If you haven’t heard, the California Community College (CCC) system has undertaken a 57 million dollar, 5 year (to begin with), Online Education Initiative. Check it out if you haven’t heard about it – suffice to say it’s a grand vision for supporting student access and success across the system that goes far beyond provision of online courses to online learning infrastructure and integrated support services for students and faculty across the 112 CCCs.
I am participating in a small working group considering how online tutoring should be a part of the mix (since I helped MiraCosta to become the first CCC to offer online tutoring via the Western eTutoring Consortium rather than by outsourcing completely). In our early discussion, we have been invited to consider a grand vision for online tutoring. Here’s mine – what do you think?

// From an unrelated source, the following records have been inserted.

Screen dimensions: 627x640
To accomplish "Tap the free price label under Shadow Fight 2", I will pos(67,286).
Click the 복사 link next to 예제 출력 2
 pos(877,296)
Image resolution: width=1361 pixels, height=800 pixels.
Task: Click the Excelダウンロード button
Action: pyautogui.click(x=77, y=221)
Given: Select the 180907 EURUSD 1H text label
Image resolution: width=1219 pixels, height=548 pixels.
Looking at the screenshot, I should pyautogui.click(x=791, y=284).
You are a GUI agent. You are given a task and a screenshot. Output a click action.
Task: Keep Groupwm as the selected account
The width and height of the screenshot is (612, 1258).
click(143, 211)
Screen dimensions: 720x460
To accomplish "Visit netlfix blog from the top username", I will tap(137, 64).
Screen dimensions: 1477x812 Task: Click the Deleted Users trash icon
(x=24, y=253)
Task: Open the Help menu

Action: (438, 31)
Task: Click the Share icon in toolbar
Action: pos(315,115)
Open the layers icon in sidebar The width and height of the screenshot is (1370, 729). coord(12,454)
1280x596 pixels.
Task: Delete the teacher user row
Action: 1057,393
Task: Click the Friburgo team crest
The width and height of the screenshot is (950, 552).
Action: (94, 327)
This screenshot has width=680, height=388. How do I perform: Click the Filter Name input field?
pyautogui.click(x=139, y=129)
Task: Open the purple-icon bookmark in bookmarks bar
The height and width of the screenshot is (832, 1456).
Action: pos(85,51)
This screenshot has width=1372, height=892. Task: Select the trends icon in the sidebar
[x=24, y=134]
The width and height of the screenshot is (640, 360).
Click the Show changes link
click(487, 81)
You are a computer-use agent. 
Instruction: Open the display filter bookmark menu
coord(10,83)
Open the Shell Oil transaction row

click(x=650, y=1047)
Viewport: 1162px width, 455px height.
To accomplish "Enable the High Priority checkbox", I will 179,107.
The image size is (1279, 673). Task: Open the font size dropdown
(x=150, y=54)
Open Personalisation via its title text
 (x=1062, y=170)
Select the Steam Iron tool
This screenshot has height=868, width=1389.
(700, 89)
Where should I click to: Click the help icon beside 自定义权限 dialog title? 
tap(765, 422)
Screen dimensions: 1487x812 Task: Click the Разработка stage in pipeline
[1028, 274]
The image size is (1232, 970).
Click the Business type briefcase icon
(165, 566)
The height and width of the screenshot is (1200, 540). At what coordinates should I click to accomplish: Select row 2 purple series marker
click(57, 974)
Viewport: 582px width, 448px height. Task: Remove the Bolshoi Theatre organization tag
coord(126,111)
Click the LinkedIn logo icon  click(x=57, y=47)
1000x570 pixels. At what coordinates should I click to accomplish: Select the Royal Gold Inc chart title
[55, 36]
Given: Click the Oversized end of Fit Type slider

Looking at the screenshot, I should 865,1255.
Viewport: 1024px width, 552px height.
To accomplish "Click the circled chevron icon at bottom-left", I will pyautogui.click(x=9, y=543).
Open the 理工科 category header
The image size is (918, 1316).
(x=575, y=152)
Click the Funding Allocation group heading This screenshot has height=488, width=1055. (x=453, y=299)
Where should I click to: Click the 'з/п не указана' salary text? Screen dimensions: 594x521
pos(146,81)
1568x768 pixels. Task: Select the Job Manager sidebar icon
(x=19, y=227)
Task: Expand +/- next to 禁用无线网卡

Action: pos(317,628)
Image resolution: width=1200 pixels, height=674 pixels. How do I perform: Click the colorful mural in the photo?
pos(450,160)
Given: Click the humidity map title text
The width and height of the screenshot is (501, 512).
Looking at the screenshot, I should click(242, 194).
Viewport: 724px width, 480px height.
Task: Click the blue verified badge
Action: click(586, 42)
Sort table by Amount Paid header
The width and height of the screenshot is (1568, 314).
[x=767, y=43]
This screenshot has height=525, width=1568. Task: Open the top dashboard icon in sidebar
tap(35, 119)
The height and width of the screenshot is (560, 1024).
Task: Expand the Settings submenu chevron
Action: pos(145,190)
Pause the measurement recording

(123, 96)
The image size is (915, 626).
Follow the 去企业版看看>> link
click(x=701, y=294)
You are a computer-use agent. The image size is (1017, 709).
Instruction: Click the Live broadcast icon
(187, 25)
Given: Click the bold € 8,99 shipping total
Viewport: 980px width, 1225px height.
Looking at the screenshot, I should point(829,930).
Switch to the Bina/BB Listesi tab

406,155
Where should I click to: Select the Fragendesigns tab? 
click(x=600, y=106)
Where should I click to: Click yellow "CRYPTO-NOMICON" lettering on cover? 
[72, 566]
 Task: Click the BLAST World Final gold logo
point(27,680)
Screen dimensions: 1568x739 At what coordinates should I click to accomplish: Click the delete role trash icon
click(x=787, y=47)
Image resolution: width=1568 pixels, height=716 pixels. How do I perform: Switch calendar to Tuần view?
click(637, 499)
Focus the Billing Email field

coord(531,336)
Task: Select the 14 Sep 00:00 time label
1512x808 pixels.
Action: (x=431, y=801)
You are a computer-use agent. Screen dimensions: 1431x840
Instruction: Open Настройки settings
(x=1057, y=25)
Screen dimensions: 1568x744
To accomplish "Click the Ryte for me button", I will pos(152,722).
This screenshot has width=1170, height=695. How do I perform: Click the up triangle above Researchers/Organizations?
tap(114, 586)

Online tutoring in a perfect world is a great support option for all students, not just those enrolled in online classes. The advantages of high-quality learning online are brought to bear: anywhere, anytime, rich media, abundant high-quality relevant resources, a supportive community, flexible options for presentation of information, engaging interaction, and systemic analytics and processes that over time make online support even easier and more targeted for each individual as well as enabling continuous systems improvement.
In this vision, online tutoring is not just a quick fix, remedial option for struggling students, but a performance enhancer, a support mechanism with the potential to help every learner – even those who are already excelling – to go beyond their current capabilities.
Online tutoring in a perfect world is not merely an “extra” layer of support services that students must seek out beyond their typical educational routine. Rather, every faculty member, every course, and even other non-course academic and student support areas (e.g. the library) find ways to integrate online tutoring on-ramps/opportunities throughout the student experience so that tutoring is seen as normal, present, integral, and available whenever it might be needed.
In this vision maybe “tutoring” as a term becomes obsolete and we need to craft a new, more expansive word that encompasses this notion of ever-present support. As this evolves it might more seamlessly incorporate and interface with other forms of online support for all learners, including peer communities, counseling and advising, mentoring, real-world connections with community members, support programs for special populations, co-curricular and extra-curricular experiences, library resources, discipline-specific resources, information literacy guidance, tech support, study skills, etc.